Business Suite by 2027 means increasing cost risk
It is well known that databases from third-party providers can be acquired as so-called runtime usage rights via SAP, but are then limited to exclusive use with the respective SAP software.
Over time, SAP has sharply increased the price premiums for these databases in favor of its Hana DB (up to 25 percent on the software application value (SAV) for Oracle).
With the purchase of the first license for Hana, Runtime Edition for Applications and SAP BW (REAB), the assessment basis for license and support fees for third-party databases changes.
This is because the Hana DB license value (currently 15 percent of the total Hana-relevant software application value (HSAV)) is also added to the SAV and thus has the additional effect of increasing the license and support fees for third-party databases.
This so-called "full option" is most frequently offered by manufacturers, but from the customer's point of view it is usually the most expensive variant.
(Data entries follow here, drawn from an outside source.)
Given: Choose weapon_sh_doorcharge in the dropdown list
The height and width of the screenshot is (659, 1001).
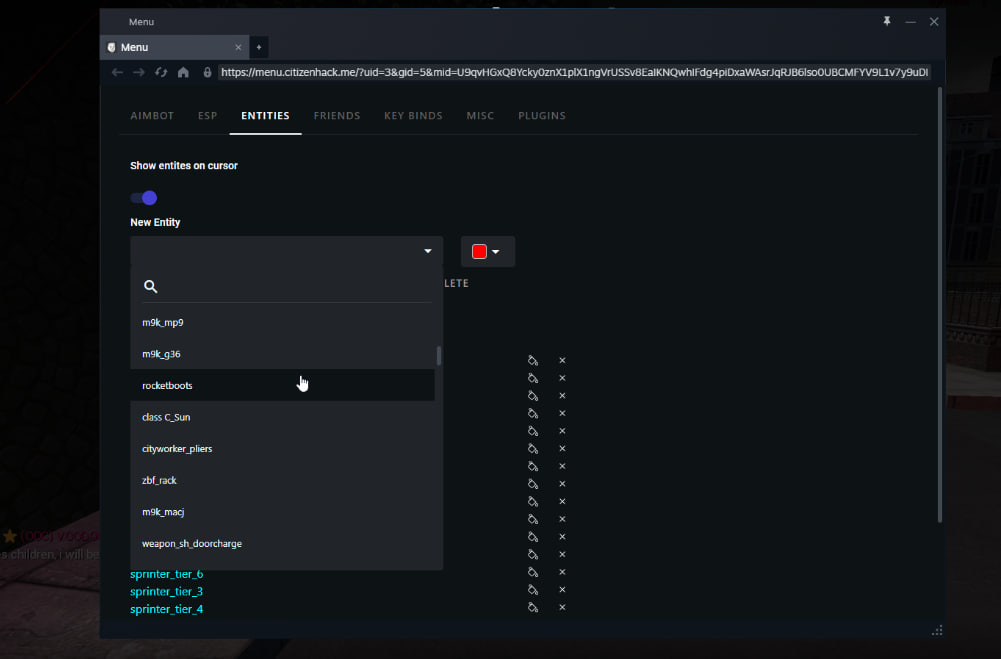Looking at the screenshot, I should pyautogui.click(x=192, y=544).
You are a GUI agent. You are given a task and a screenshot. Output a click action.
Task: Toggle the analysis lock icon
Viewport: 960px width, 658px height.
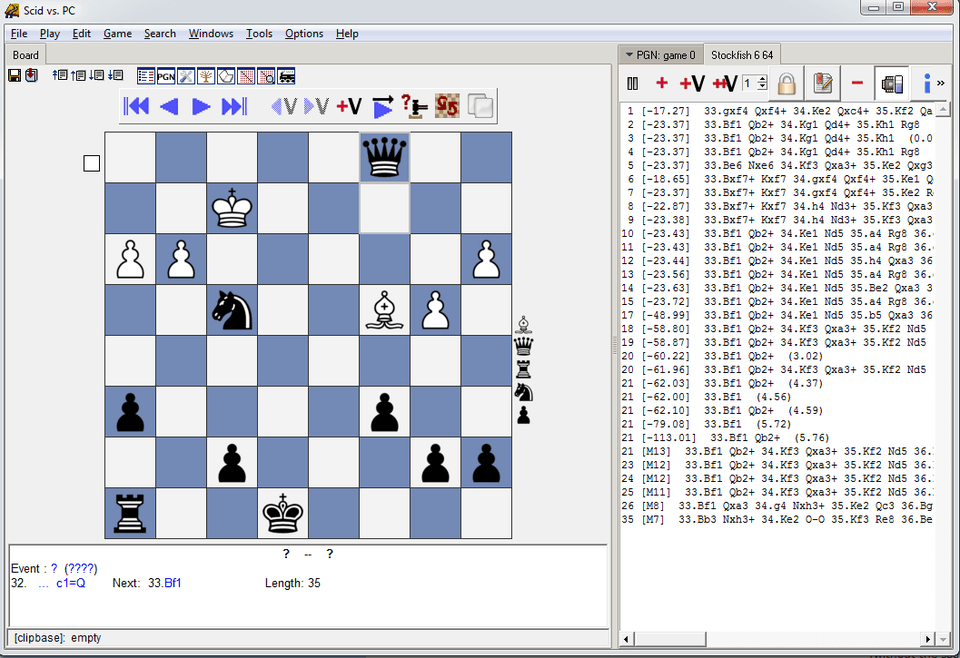tap(787, 84)
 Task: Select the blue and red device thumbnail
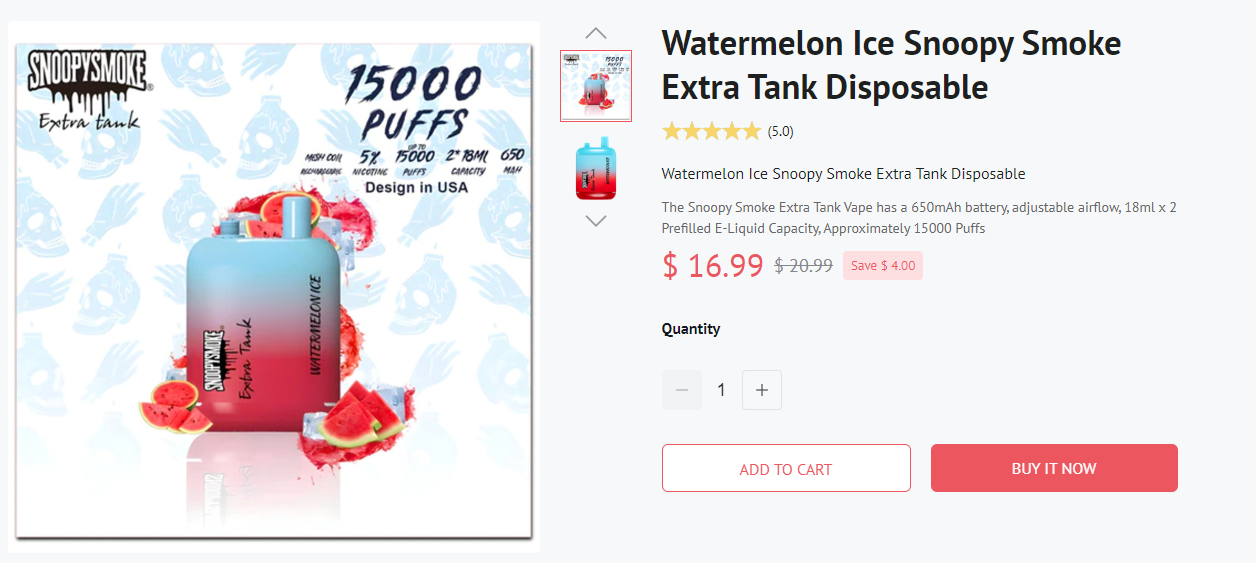click(x=596, y=168)
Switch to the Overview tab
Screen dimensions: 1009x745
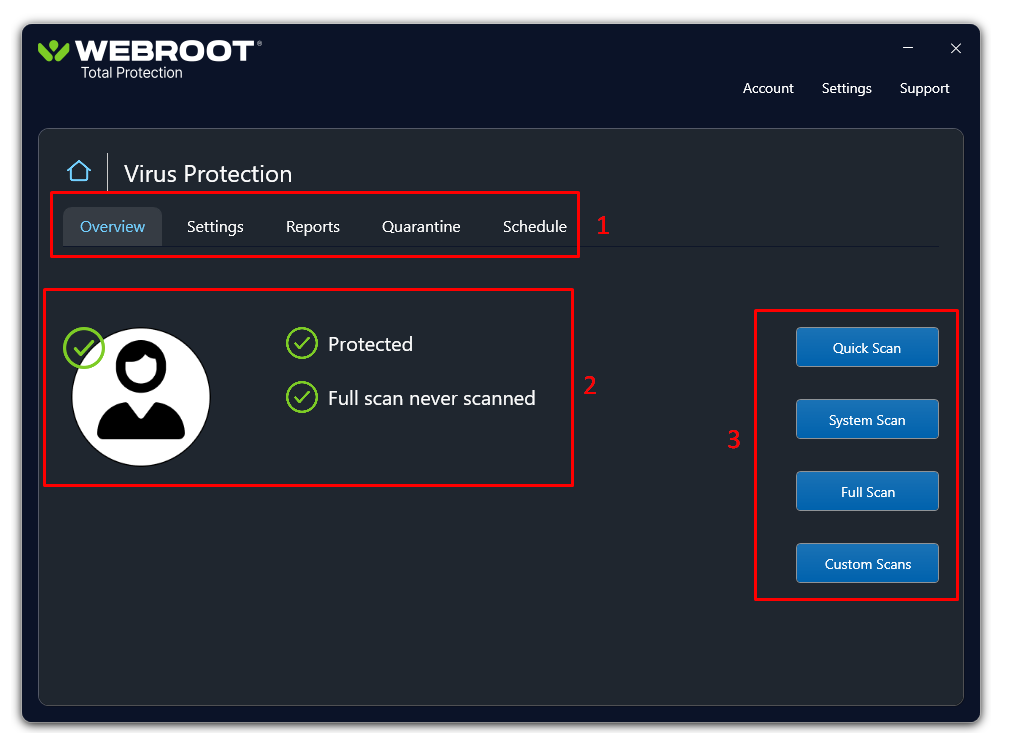click(112, 227)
Instead, the purchase of a Hana REAB partial license can provide a remedy. This license covers only those parts of the SAP landscape that are technically based on a Hana database.
Accordingly, the calculation basis is reduced to the acquired usage volume (HSAV) of the corresponding SAP software components. In total, a maximum of 75 percent of the total HSAV can be licensed in this way; beyond this, a switch must be made to a full option license.
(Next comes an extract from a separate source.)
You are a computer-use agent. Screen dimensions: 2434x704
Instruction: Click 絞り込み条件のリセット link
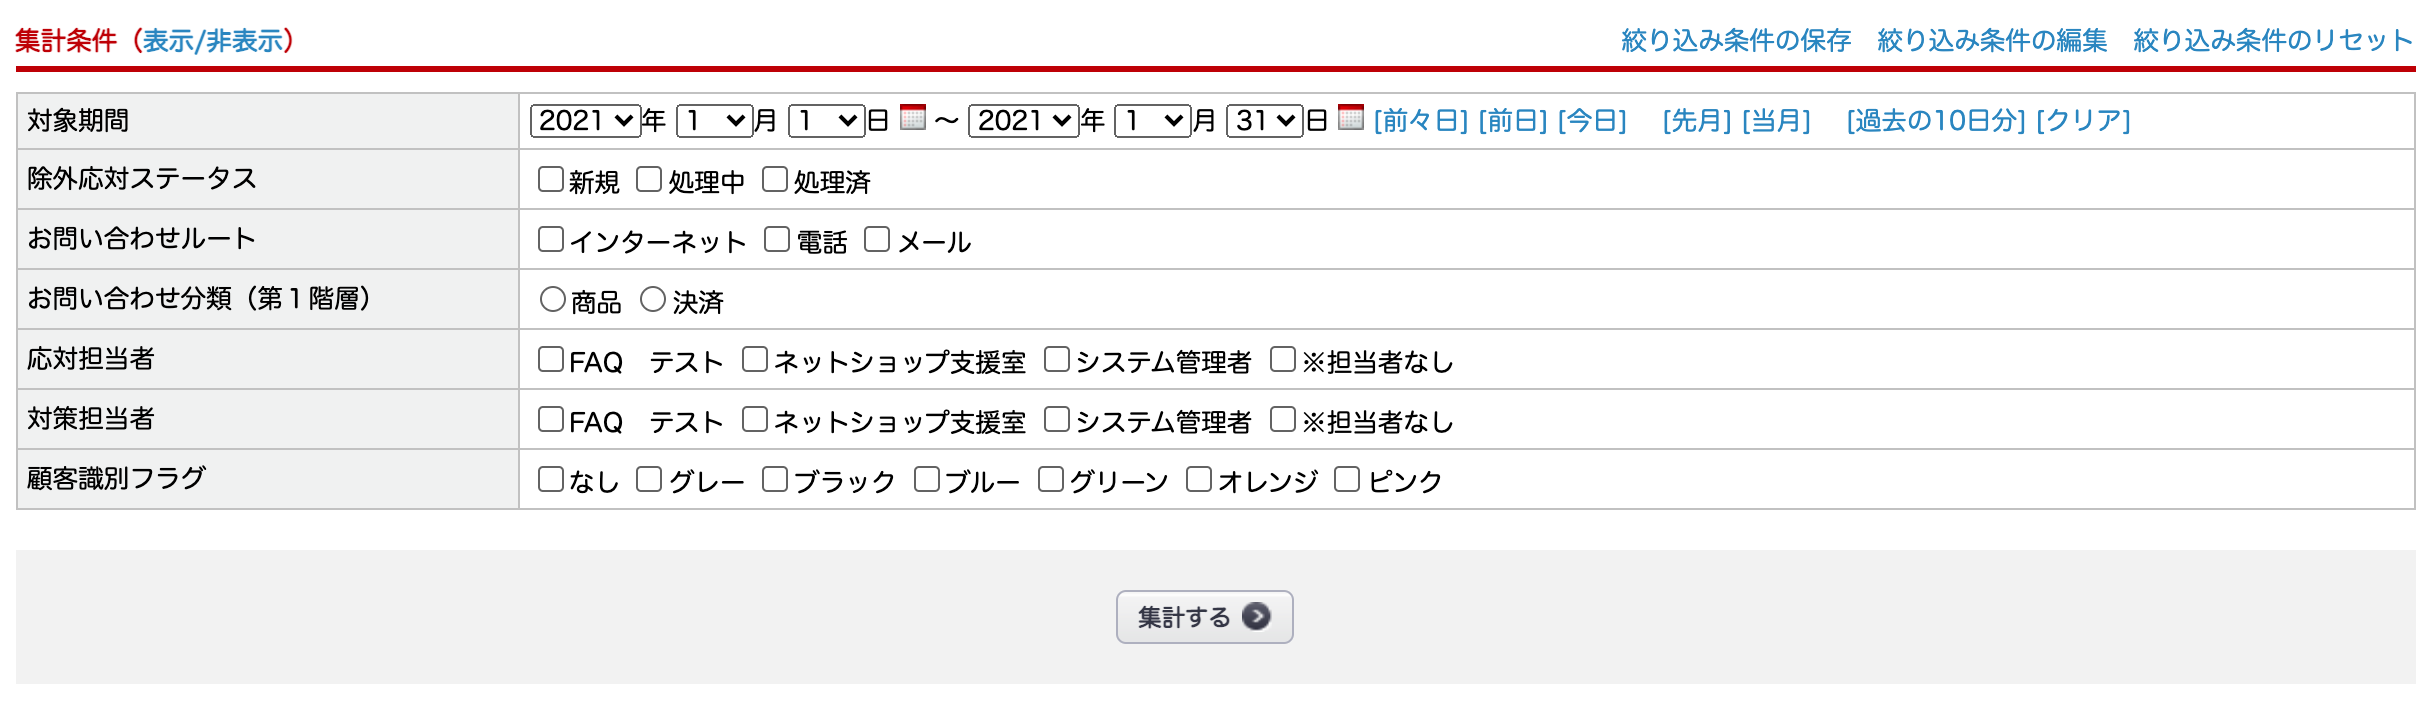click(2273, 40)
If Hana is initially only to be used for SAP Business Warehouse (BW), a runtime license for SAP BW with a surcharge rate of "only" 8 percent can also be considered.
As a prerequisite for partial Hana licensing, systems (installations) based on Hana must be separated from those based on third-party databases. In addition, communication between the separated systems may only take place at the application level using APIs.
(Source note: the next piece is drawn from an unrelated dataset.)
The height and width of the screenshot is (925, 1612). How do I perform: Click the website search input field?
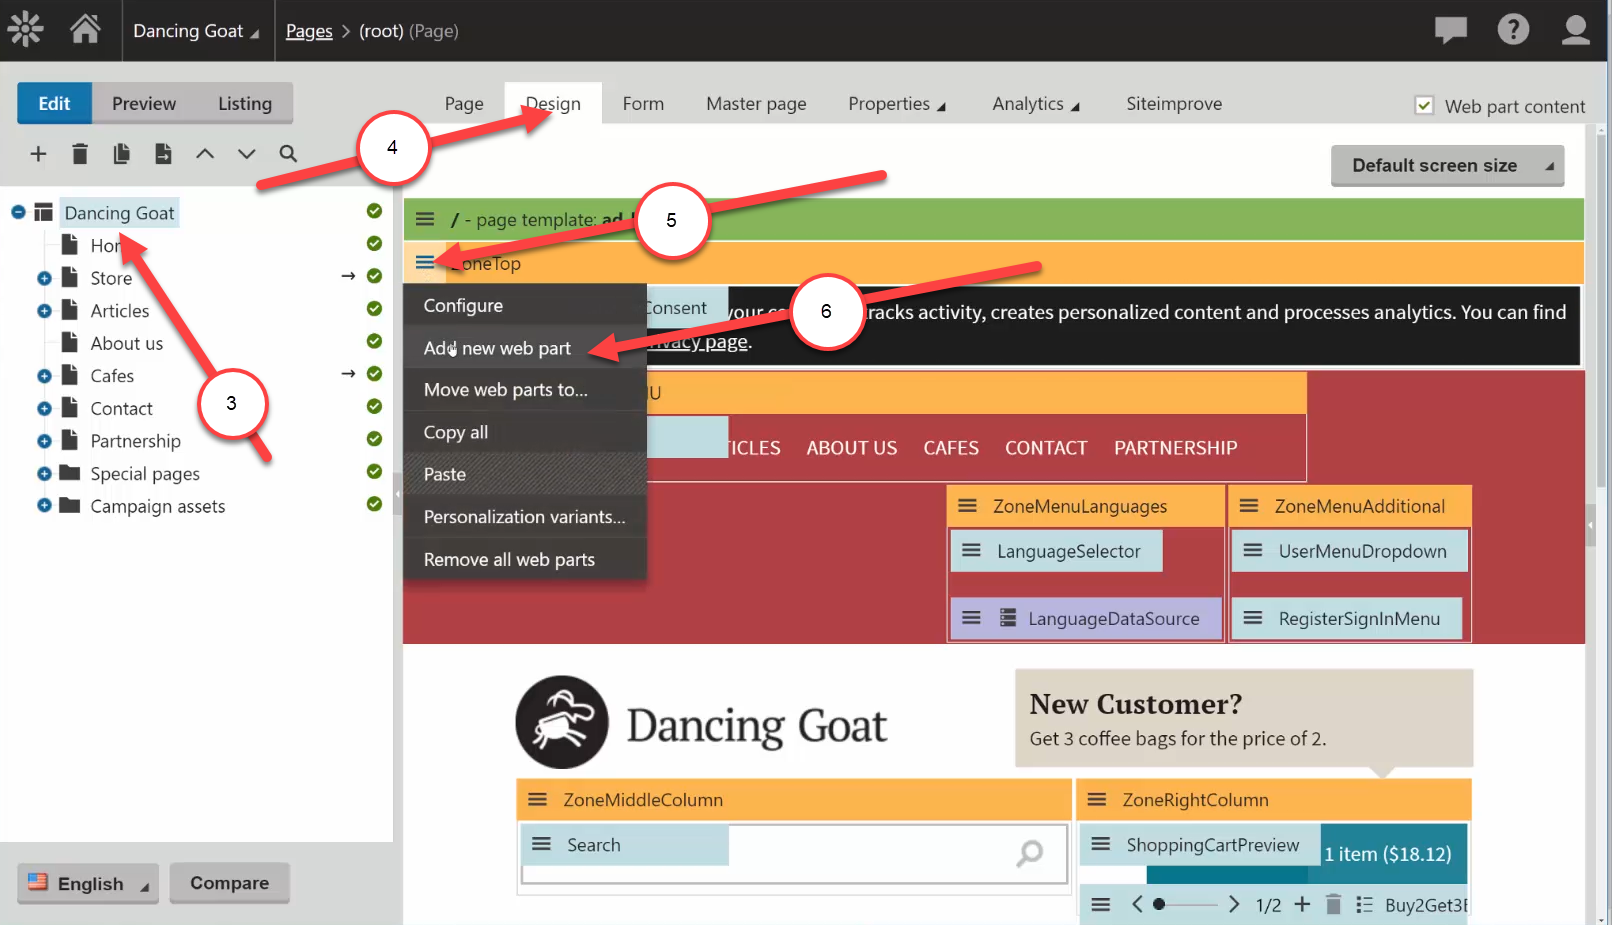[870, 853]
A third alternative can be the purchase of a direct license from the database manufacturer. However, the IT infrastructure of SAP databases is usually not license-optimized if it was previously covered by runtime licenses (for example, if Oracle databases are used under VMware). For this reason, an assessment of the technical adaptation effort should always be made before changing the license model.
An additional cost risk is that the procurement and future support for third-party database licenses beyond 2025 have apparently not yet been clarified.
SAP note 2881788 provides the following information: "Runtime licenses for third-party databases are not affected by this new maintenance strategy of Business Suite 7. Treatment of third-party runtime databases after 2025 will be announced once coverage from these vendors is confirmed."
It is quite possible that Oracle, IBM, and Microsoft see this as the last chance to make a big dent in the fees for renewals before the foreseeable departure of their products from the SAP world.
Costs that SAP will then willingly pass on to its customers, especially since any increase in the cost of competing products is the best argument for its own Hana database.
The parallel operation of Hana and third-party databases can result in very high licensing costs. This is particularly the case if there is no clear demarcation in licensing.
The still unclarified contractual relationships for the period up to 2027 between SAP and the third-party providers further increase this cost risk. Solutions here could be partial database licensing or direct procurement from the database manufacturer.
If you are planning to migrate to S/4 in the medium term anyway, it may also make sense to push ahead with the complete migration to Hana and to take the first migration step in the direction of S/4 with Business Suite on Hana.